Sie haben es bis nach Österreich geschafft, hier einen Asylantrag gestellt und die Anweisung erhalten, sich im Lager Traiskirchen einzufinden. Dort sollen Sie abwarten, wie es mit Ihrem Verfahren weitergeht. Sie kommen nach Traiskirchen und erfahren: Das hier ist keine Aufnahmestelle, wo Sie nach Ihrer Flucht ein wenig zur Ruhe kommen können.

Sondern es ist das Gegenteil: eine Einrichtung, in der es darum geht, Sie zu möglichst raschem Wiederverschwinden aus Österreich zu bewegen. Schon dem Namen nach.

Seit Freitag steht ein solches Aha-Erlebnis vielen in Österreich neu ankommenden Flüchtlingen bevor. Mit 1. März hat Innenminister Herbert Kickl (FPÖ) die bisherigen Erstaufnahmestellen für Asylwerber in Traiskirchen, Thalham sowie am Flughafen Wien-Schwechat in Ausreisezentren umgetauft. Dort – so der Minister – würden Fluchtgründe und Reiseroute rasch und intensiv geprüft, und es werde ab dem ersten Tag rückkehrberaten.

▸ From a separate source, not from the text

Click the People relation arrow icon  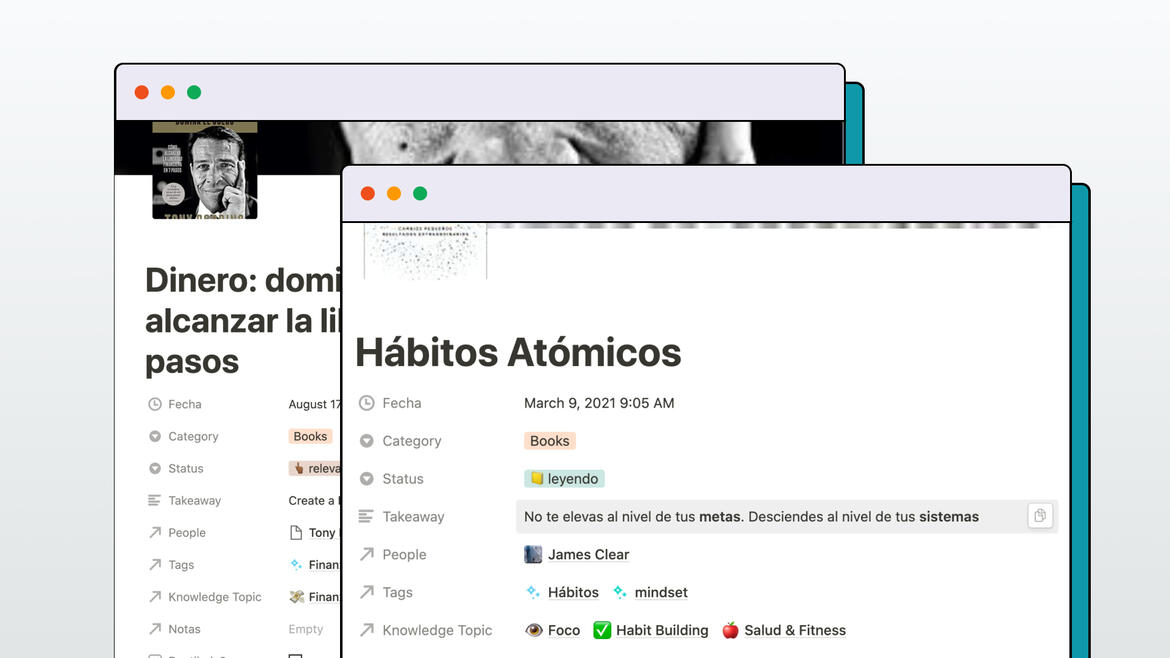pyautogui.click(x=365, y=554)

Das entspricht Kickls Ziel, Österreich zu einem Land zu machen, in dem Flüchtlinge nicht mehr akzeptiert werden, wie er bei einer Pressekonferenz vor wenigen Tagen ausführte. Und seine Umbenennungsaktion reiht sich nahtlos in die Liste flüchtlingsfeindlicher "Sager" und Maßnahmen unter Türkis-Blau ein. Diese ist inzwischen beachtlich lang – von Kickls Ankündigung vor einem Jahr, man müsse Asylwerber "konzentrieren", über die vorübergehende Umsetzung dieses Vorsatzes durch den blauen niederösterreichischen Asyllandesrat Gottfried Waldhäusl in Drasenhofen hin zu den Sicherungshaftplänen für "gefährliche Asylwerber" der Bundesregierung.

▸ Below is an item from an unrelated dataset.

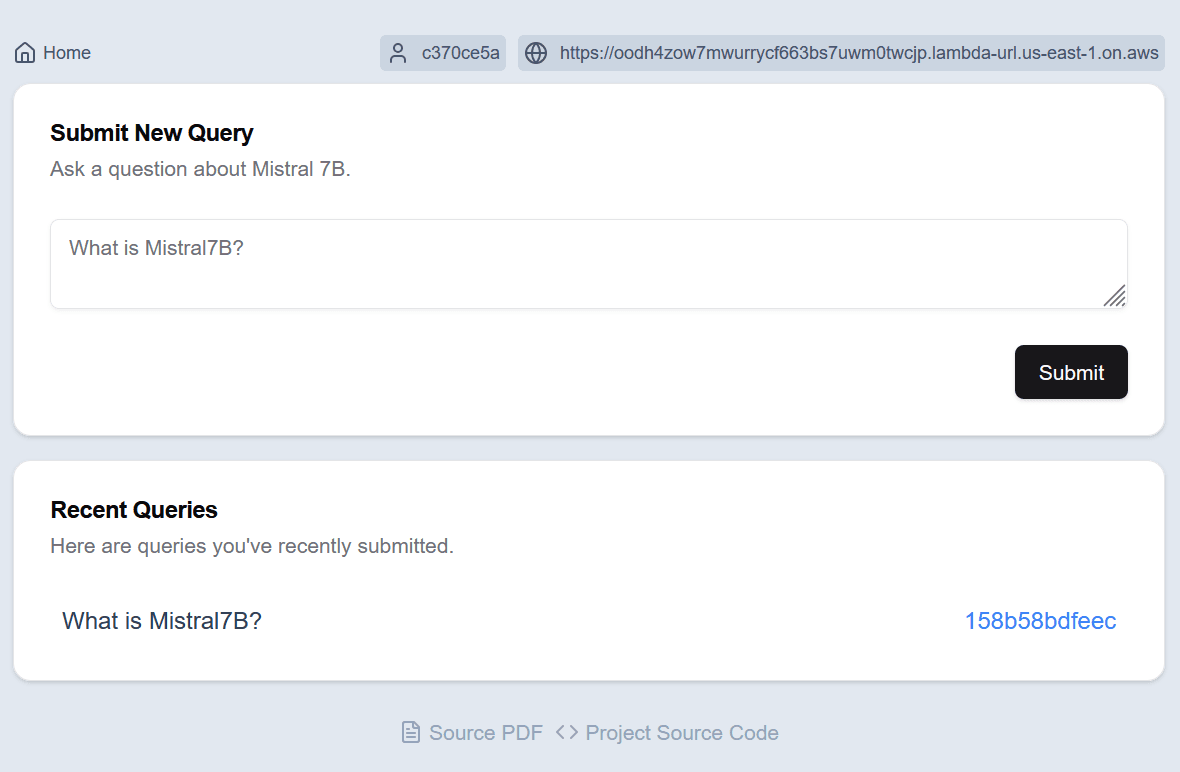Viewport: 1180px width, 772px height.
Task: Click "Ask a question about Mistral 7B" subtitle
Action: [x=200, y=169]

Diese Attacken auf die Humanität und vielfach auch die Menschenrechte entfachen bei regierungskritischen Österreicherinnen und Österreichern Empörung. Das ist verständlich, doch es hat den Nebeneffekt, dass die asylablehnenden türkis-blauen Messages über Wochen die öffentliche Auseinandersetzung bestimmen. Das wiederum kommt den Absichten der Absender entgegen. Sie wollen die Flüchtlinge als ideale Sündenböcke um keinen Preis verlieren.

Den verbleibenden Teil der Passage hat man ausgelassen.